Stored records:
────────────────
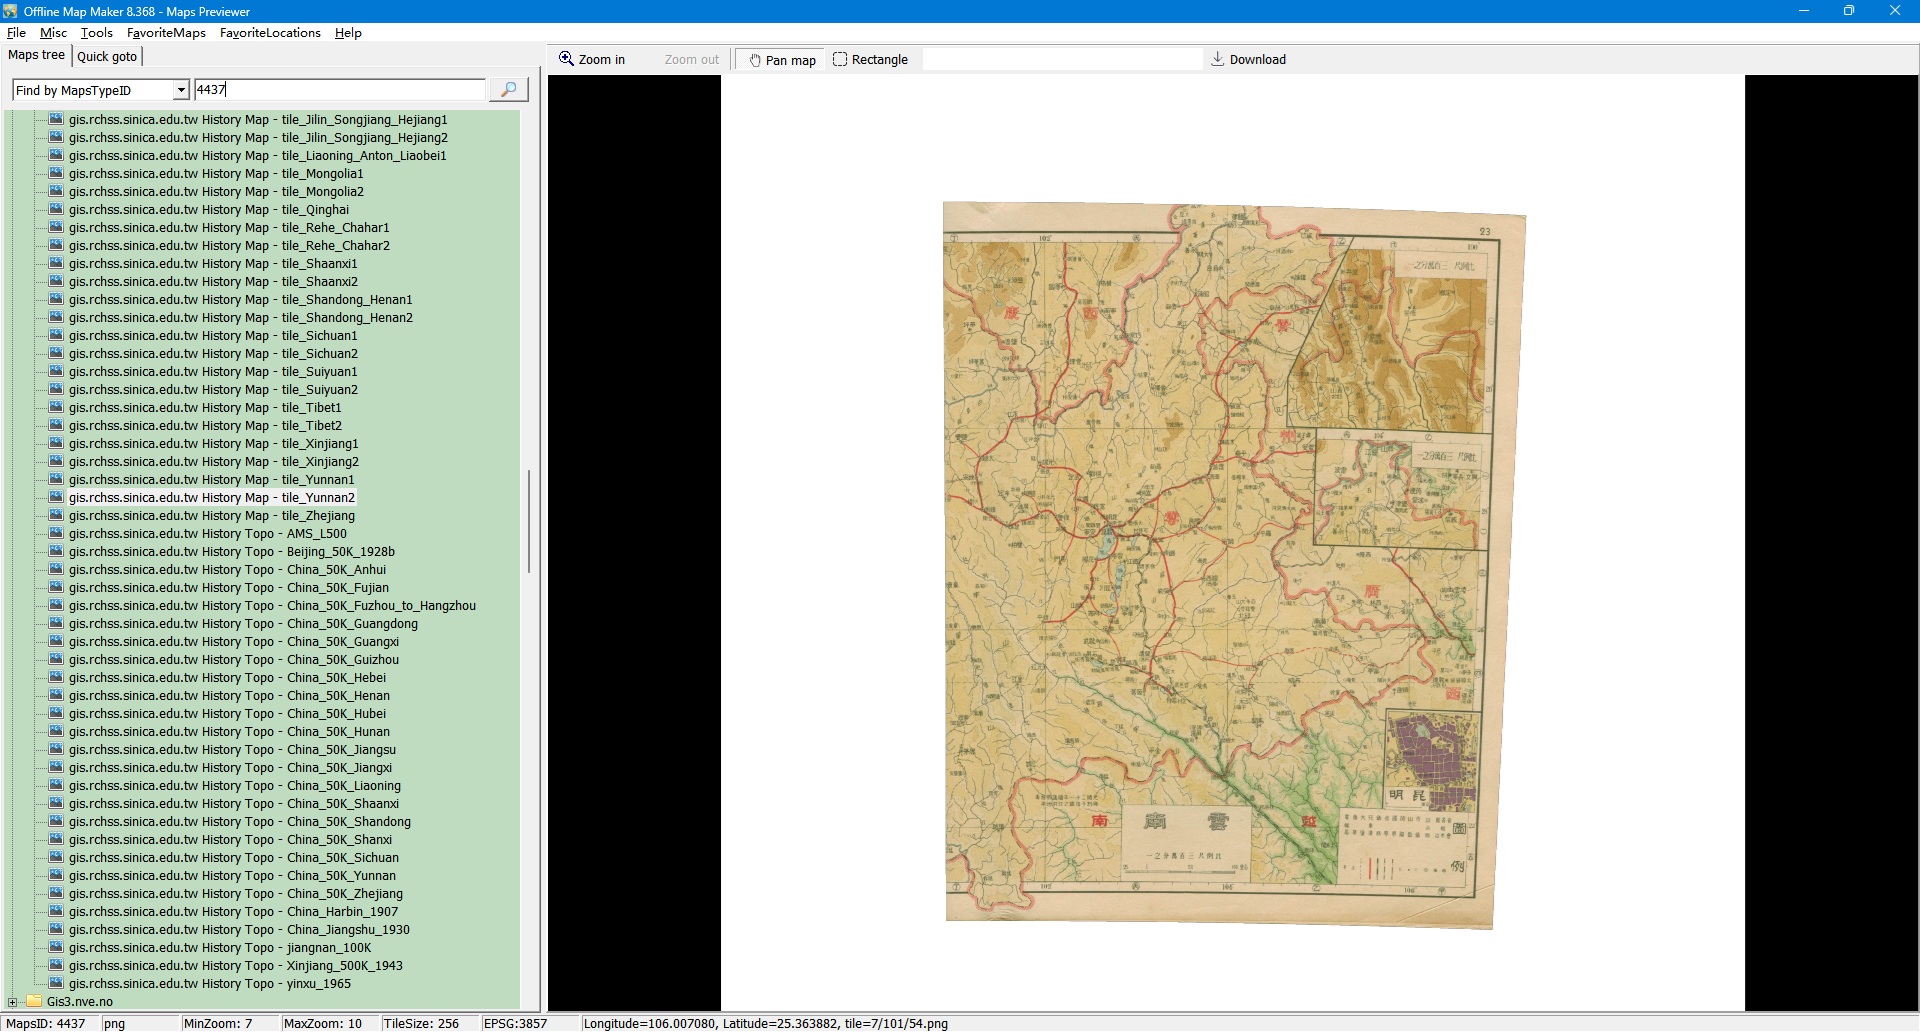The height and width of the screenshot is (1032, 1920).
Task: Click the maps tree vertical scrollbar
Action: pos(528,520)
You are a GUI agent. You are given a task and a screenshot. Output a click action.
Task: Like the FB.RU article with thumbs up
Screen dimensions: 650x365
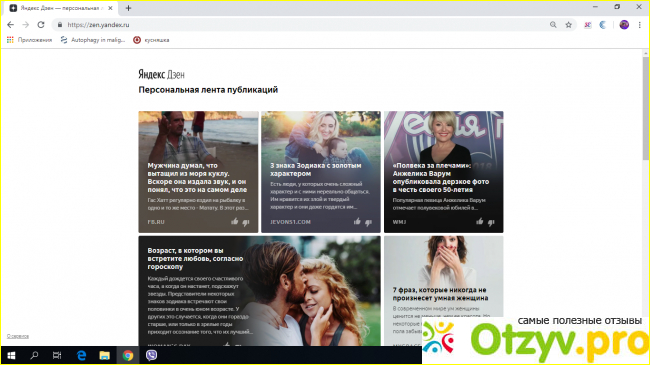235,221
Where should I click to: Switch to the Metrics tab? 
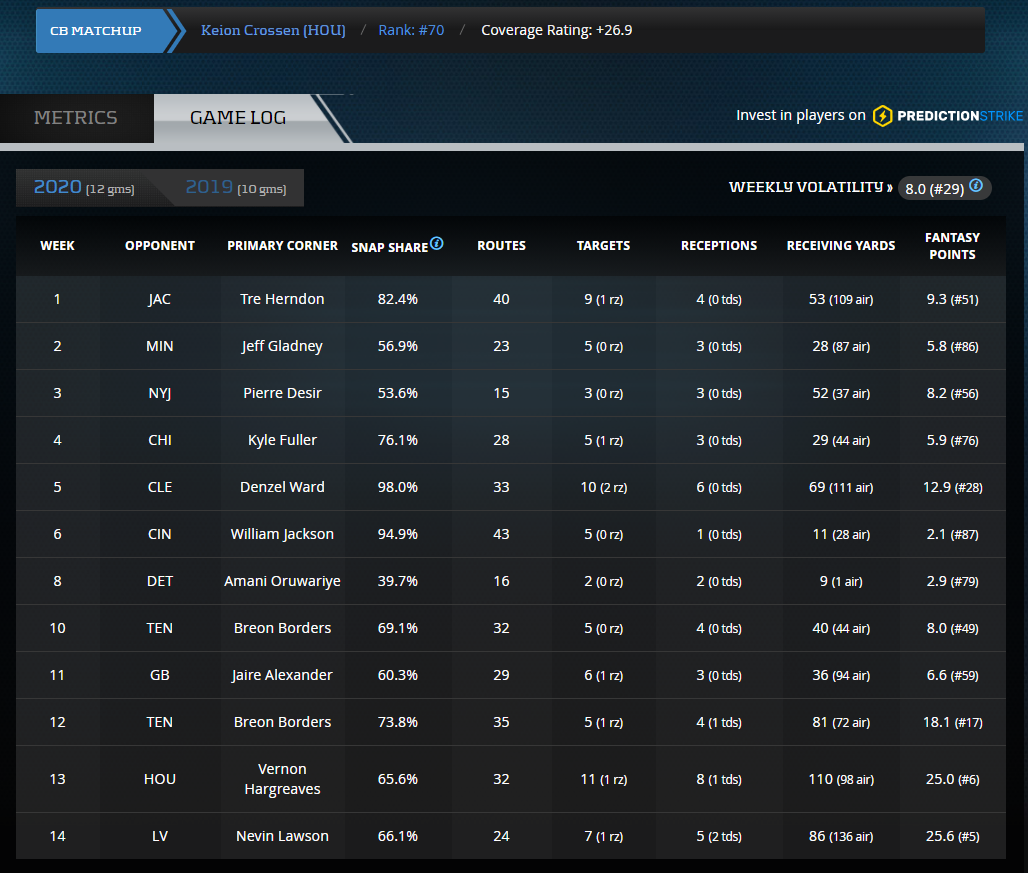pyautogui.click(x=76, y=118)
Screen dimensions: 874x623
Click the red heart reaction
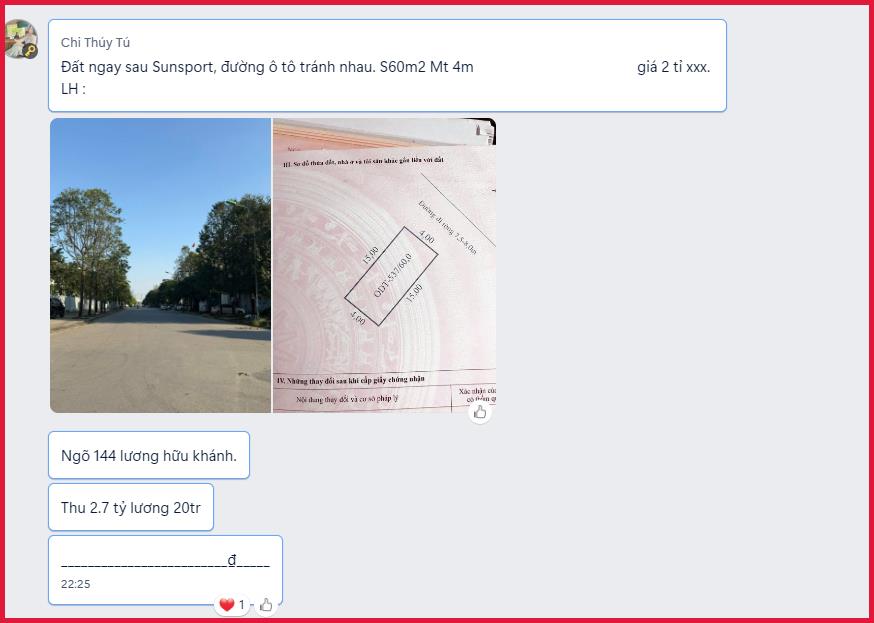point(226,605)
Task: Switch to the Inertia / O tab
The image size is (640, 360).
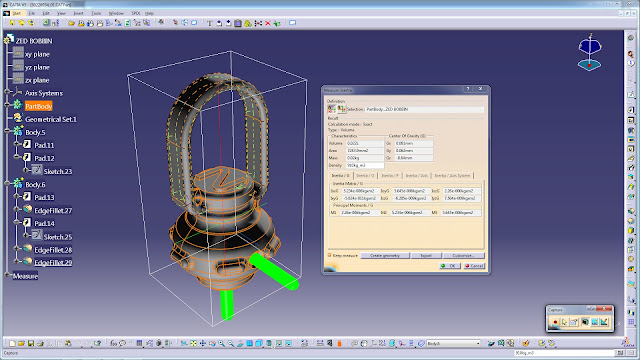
────────────────
* **What to work on**:
Please retype exactly the lines from the one containing "Screen dimensions: 874x623" to the last line of the records above, both included, without any pictures.

* **Result of the task**:
Screen dimensions: 874x623
Click the red heart reaction
point(226,605)
Task: Switch to the Inertia / O tab
The image size is (640, 360).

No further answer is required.